== Aim 1 ==
Count the lines in the listing below that contain the string "agent". Give only the number.

== Text section ==
Collapse of Cryptocurrencies in Q1: Even the Biggest Crashed 67% to 88% - Cbasedlifeform
https://wolfstreet.com/2018/04/01/collapse-of-cryptocurrencies-in-q1-even-the-biggest-crashed-67-to-88/
======
richsherwood
Honestly, this was to be expected. I believe that crypto-currency has some
massive potential but at this state in the game, there’s limited things you
can use your coins for. Bitcoin, being the biggest and most notable, is still
absolutely a pain to a convert in and out of fiat. Especially for newbies just
learning about the technology (after hearing about all the guys making a
killing and assuming the trend will continue no doubt). Bitcoin’s usefulness
is near useless at this point and so it’s only value is as a speculative
investment. Initially, there was a variety of reasons why Bitcoin and
blockchain was attractive. For me it was the noble idea that Bitcoin could be
used to liberate a whole portion of the world economy from oppressive
governments or broken financial systems but I’ve noticed that people don’t
talk about that anymore. The new marketing speak for bitcoin is that it’s a
“store of value” which is bs if you consider the fact that the value you’re
trying to store is now worth much much less than it was a few months ago. I
cashed out of 90% of my holdings in December before the huge run up because it
was like people got hit with a spell and were foaming at the mouth for it. I
did feel a bit of FOMO of course as most of my colleagues were buying property
and fancy ass cars afterwards but the stress just wasn’t worth it. As soon as
I saw a nail salon advertising a “become a bitcoin millionaire today!” ad
which sent me to a affiliate link, I realized that we were at peak
ridiculousness. The unfortunate thing is that a lot of people got burnt the
last few months. Largely innocent bystanders whose naivety and unfamiliarness
with the technology used against them in an exploitive way(not really an
excuse for bad investment decisions though, most of that still falls on the
“investor”). It will make things harder to get people to adopt useful coins or
applications of blockchain once the kinks are worked out in the future. But
then again, maybe that’s what we need. More caution and less hysteria. I see a
future where more than likely you will have no idea whether the application
you’re using is on a blockchain or not. A technology layer in which being on a
blockchain isn’t hyped up for marketing speech, just as we don’t hype up other
layers which keep our modern world functioning and instead just offers users
an intuitive UI with as little steps as possible to do what you’re trying to
do.

== Item coordinate data ==
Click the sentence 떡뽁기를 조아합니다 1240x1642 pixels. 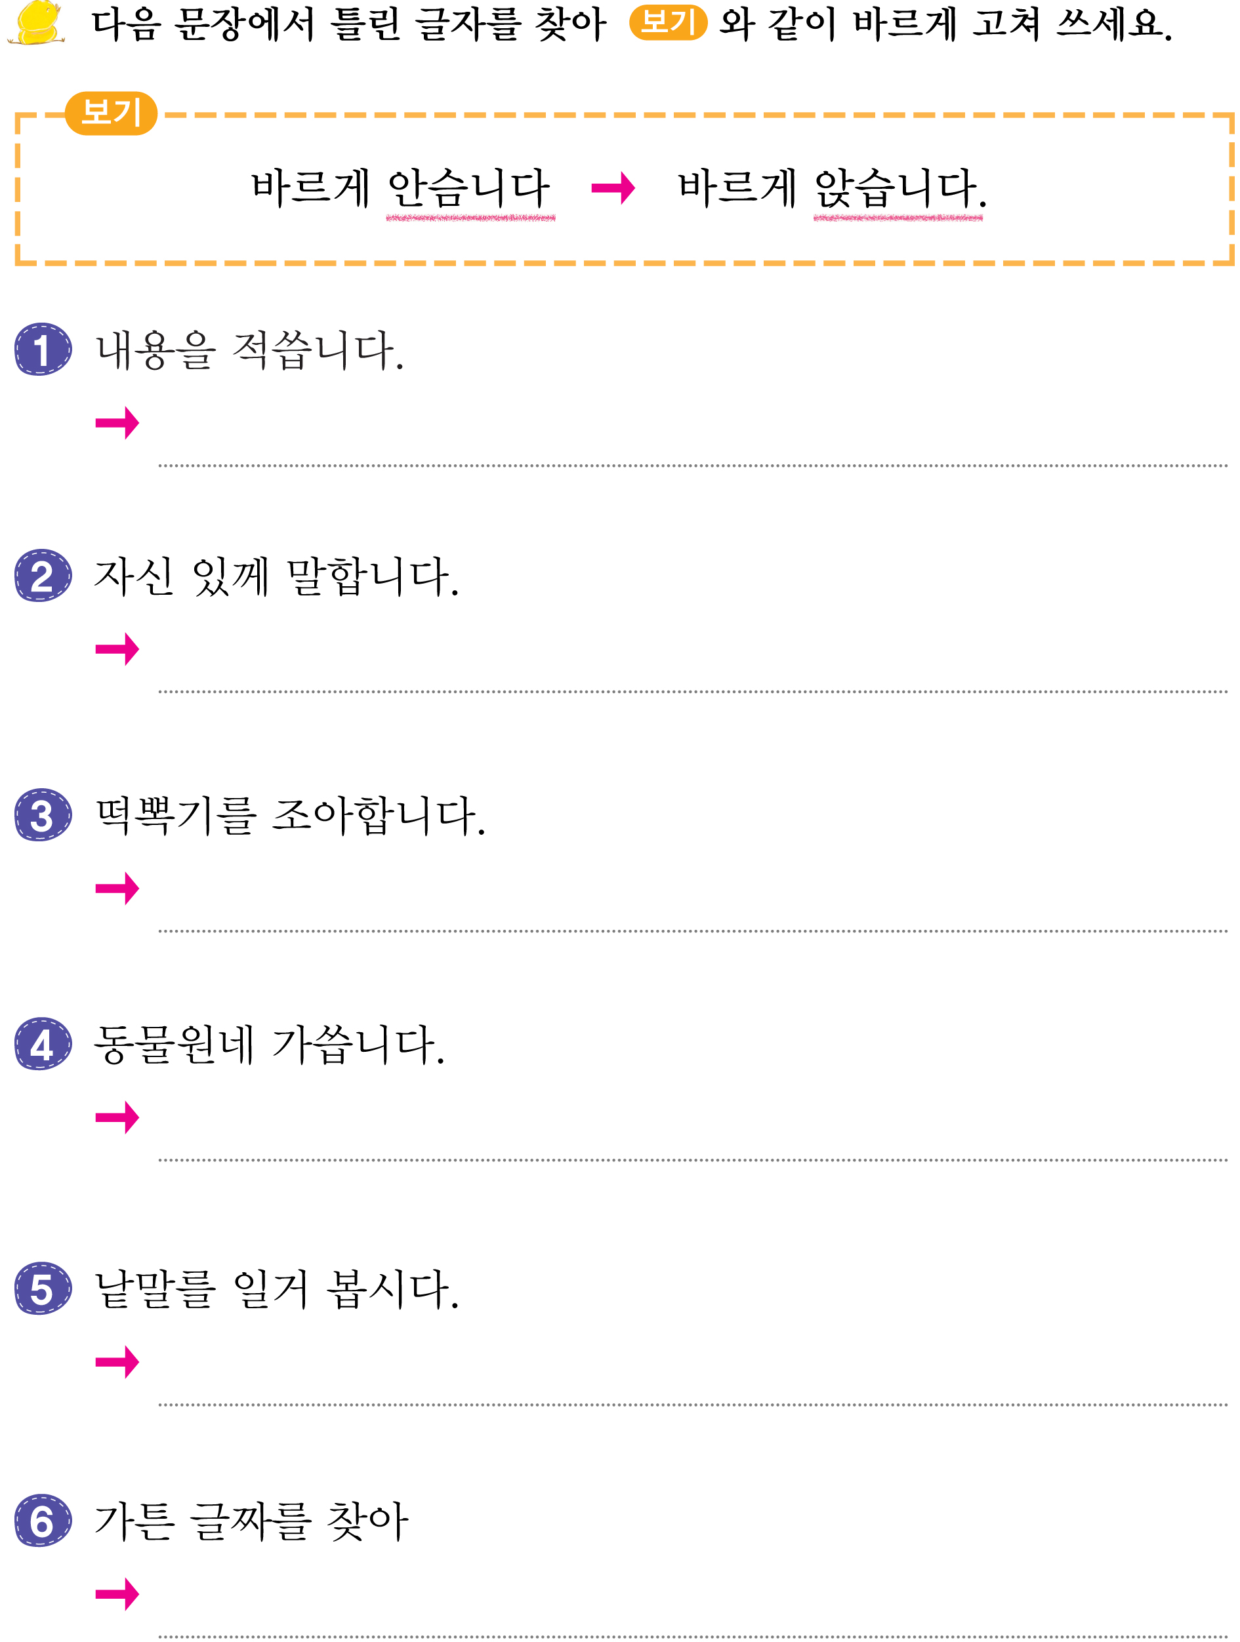point(290,815)
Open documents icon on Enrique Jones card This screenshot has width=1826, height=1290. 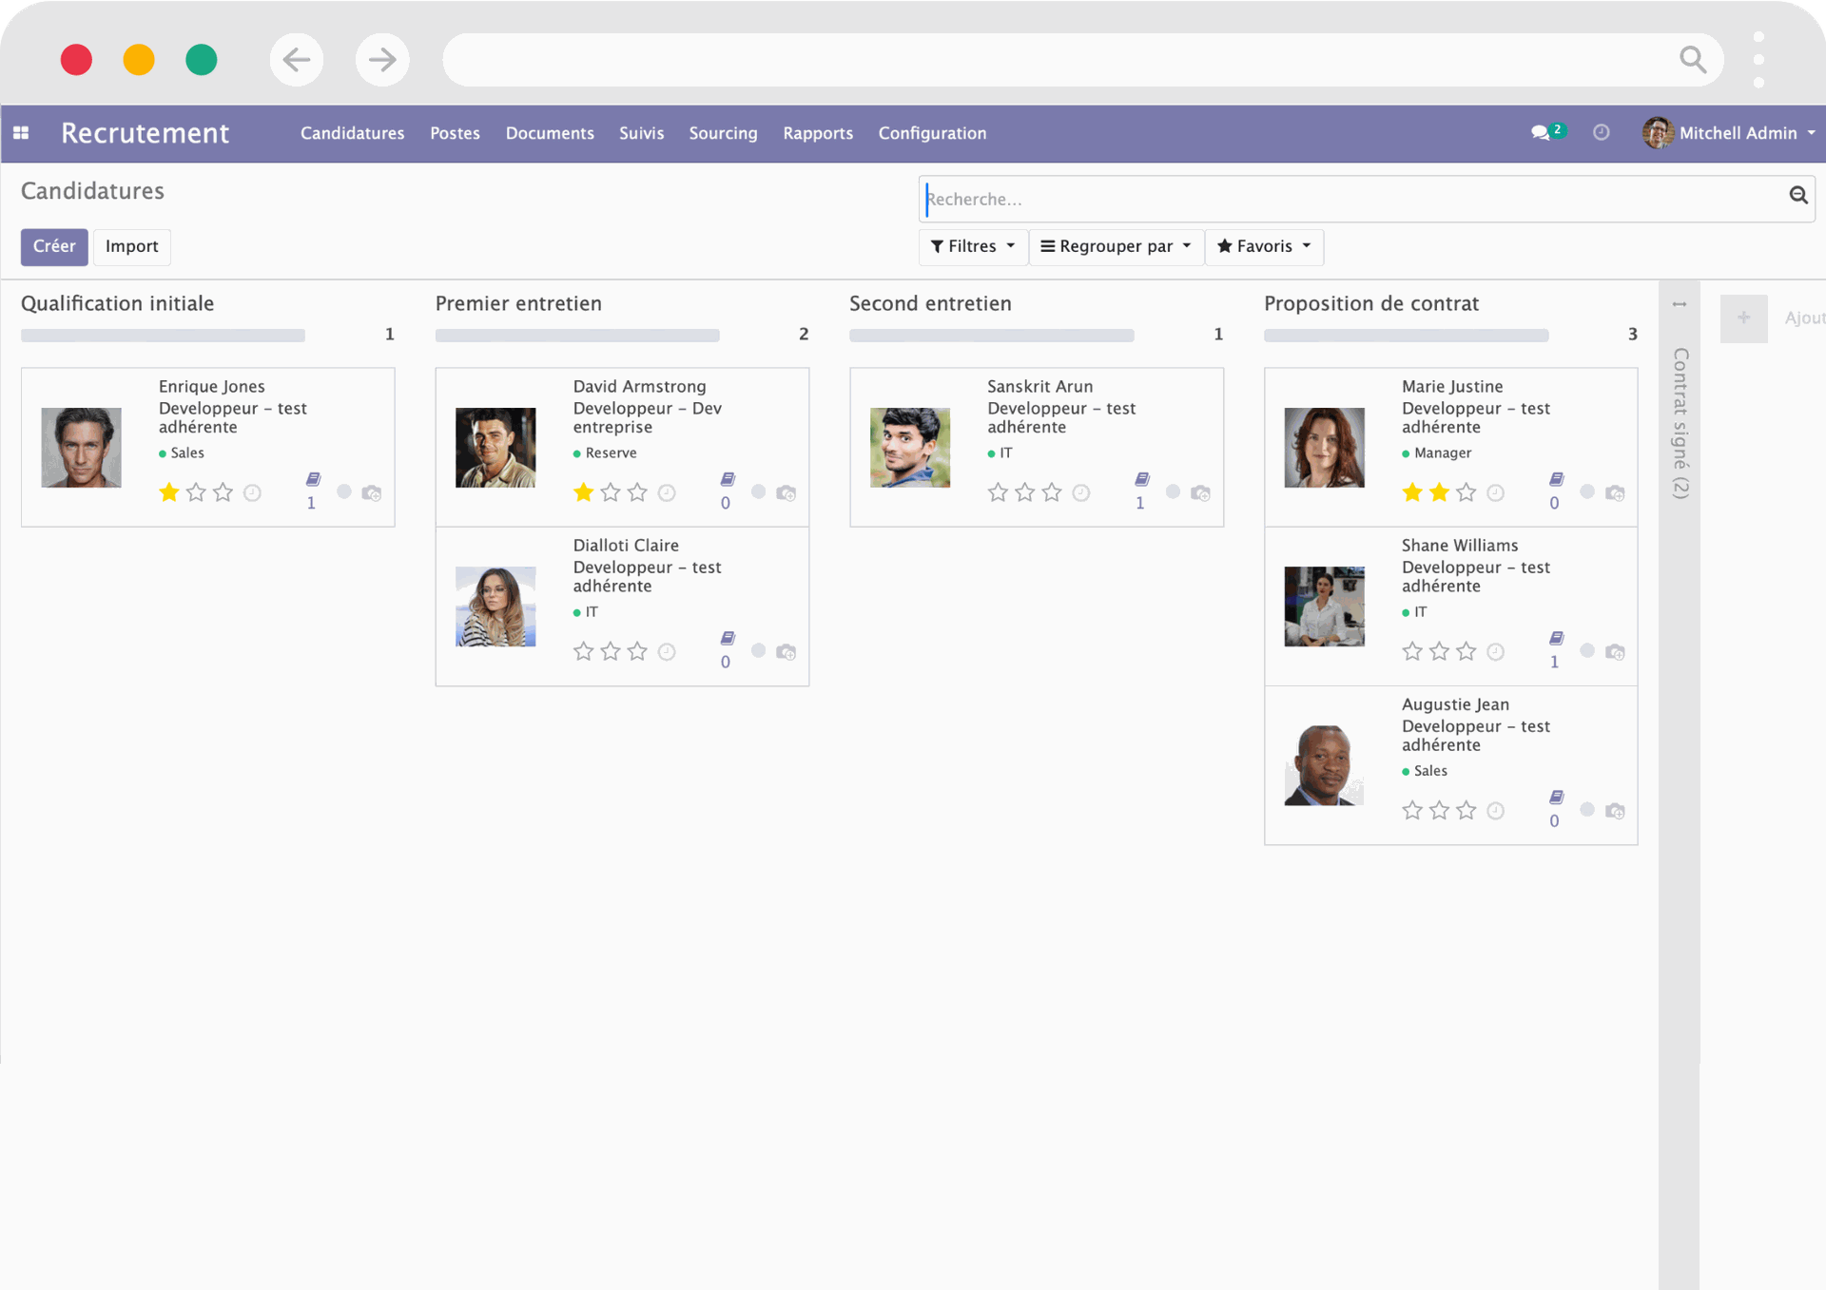(x=313, y=479)
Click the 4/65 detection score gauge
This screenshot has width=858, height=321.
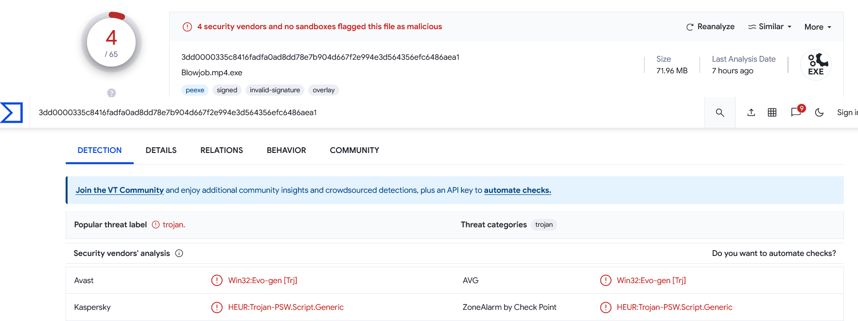pyautogui.click(x=112, y=43)
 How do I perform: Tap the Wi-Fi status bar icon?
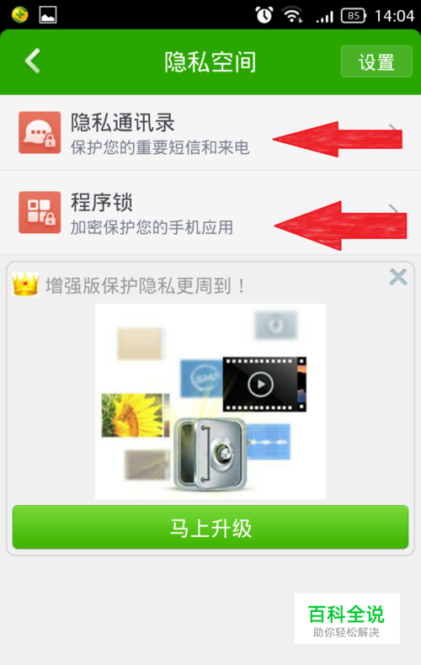[292, 15]
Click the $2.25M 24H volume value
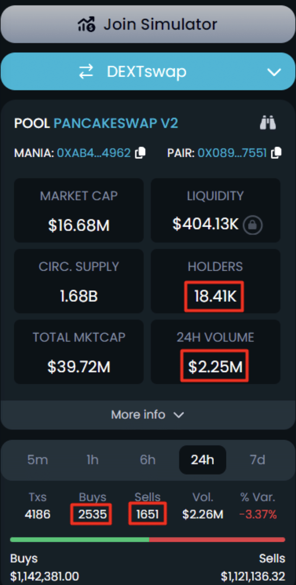Image resolution: width=296 pixels, height=585 pixels. (x=215, y=367)
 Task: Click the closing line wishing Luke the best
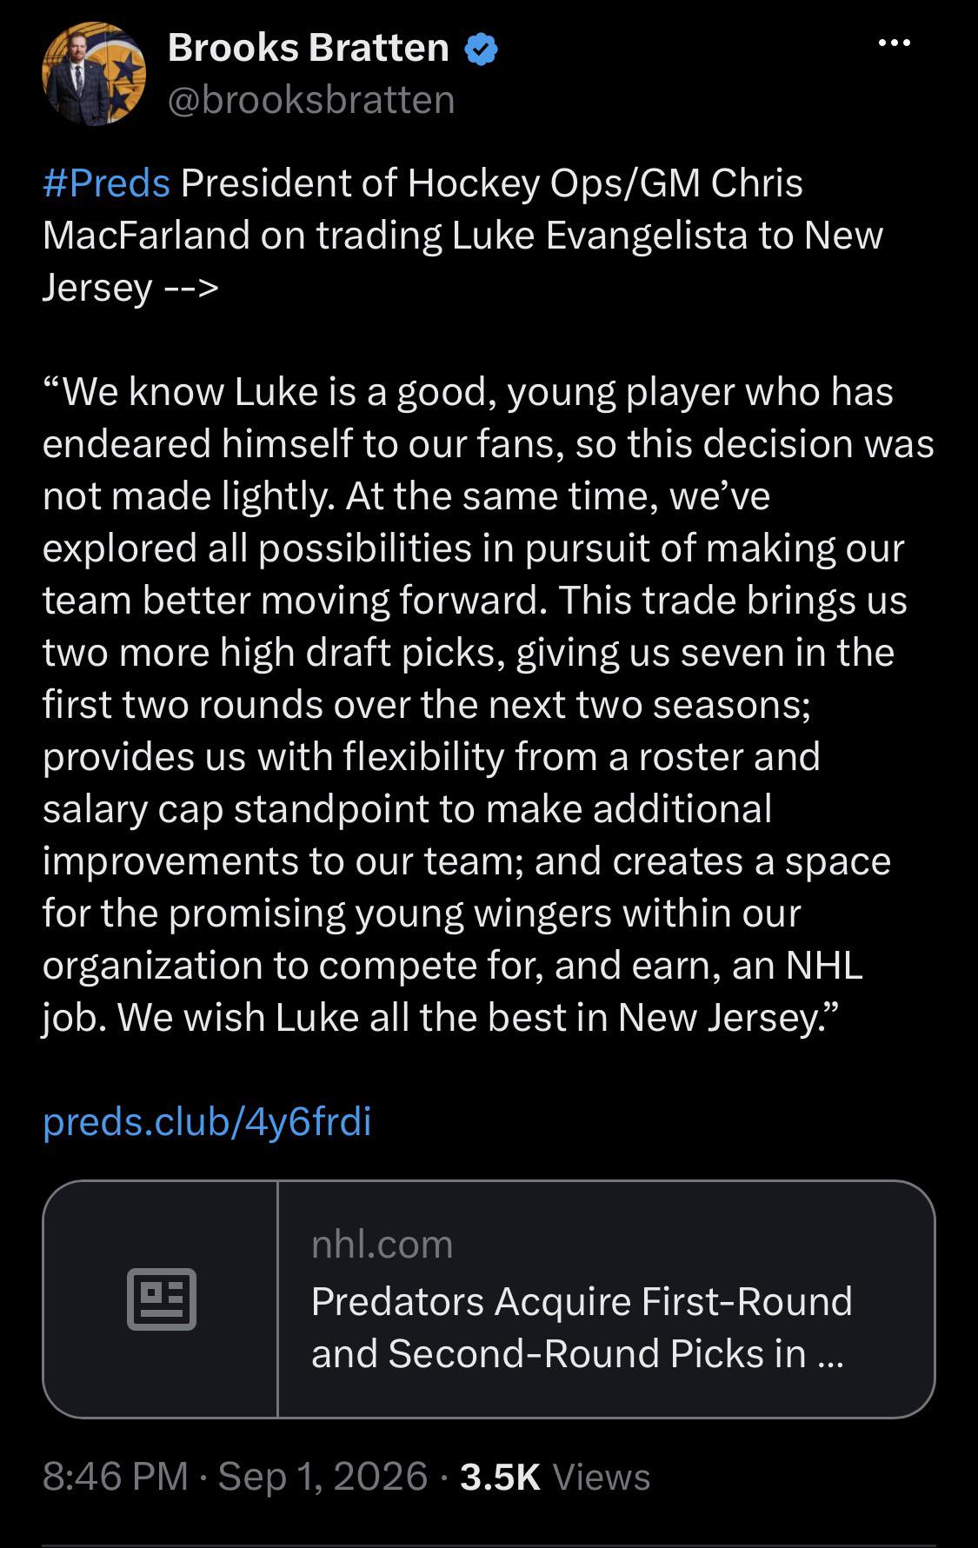[x=480, y=1017]
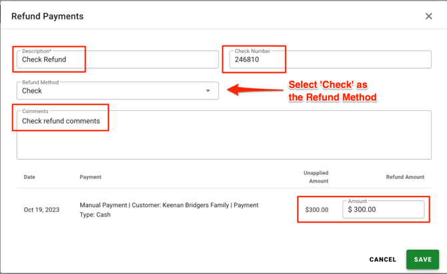Click the Refund Amount column header
This screenshot has height=274, width=447.
405,177
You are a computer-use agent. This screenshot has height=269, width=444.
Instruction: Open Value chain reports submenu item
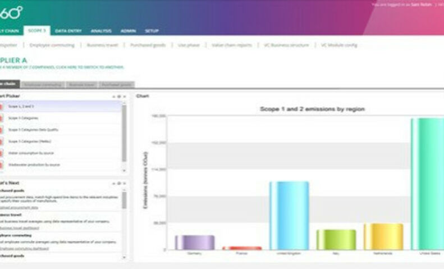coord(231,45)
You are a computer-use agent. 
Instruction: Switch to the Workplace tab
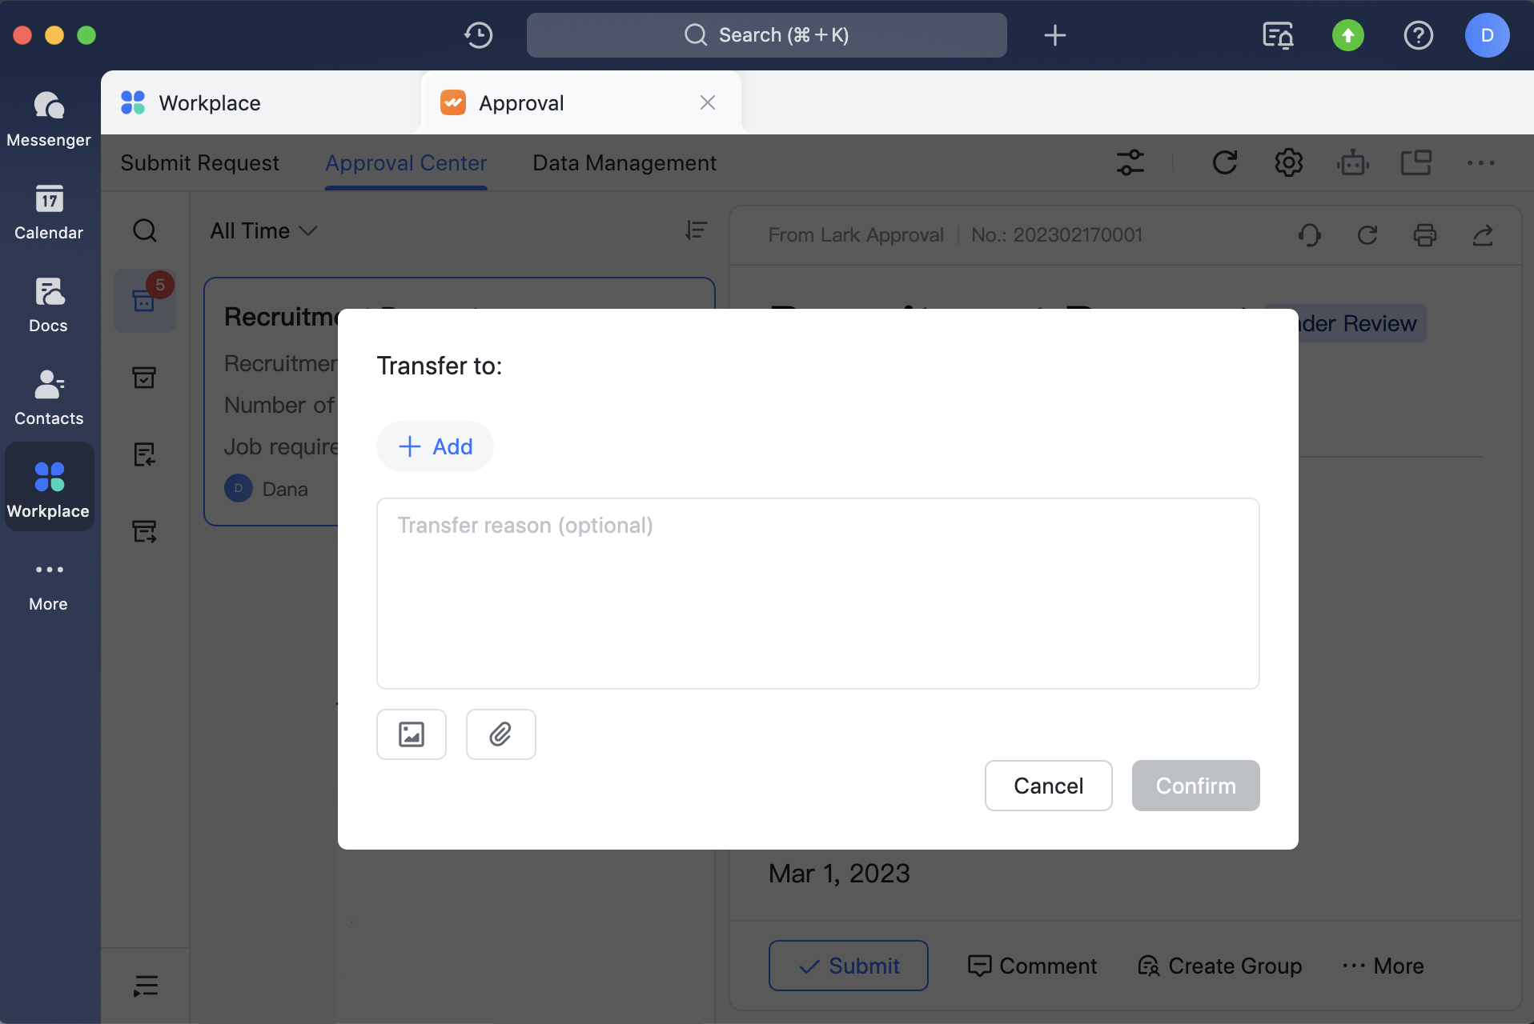[210, 102]
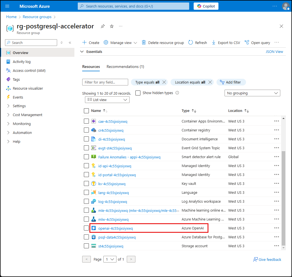This screenshot has width=292, height=277.
Task: Click the Refresh toolbar icon
Action: 191,43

== Aim 2 ==
List every phrase that the forum comment on the cryptocurrency collapse encloses in quotation marks.

== Problem solution 1 ==
2

== Problem solution 2 ==
- "store of value"
- "become a bitcoin millionaire today!"
- "investor"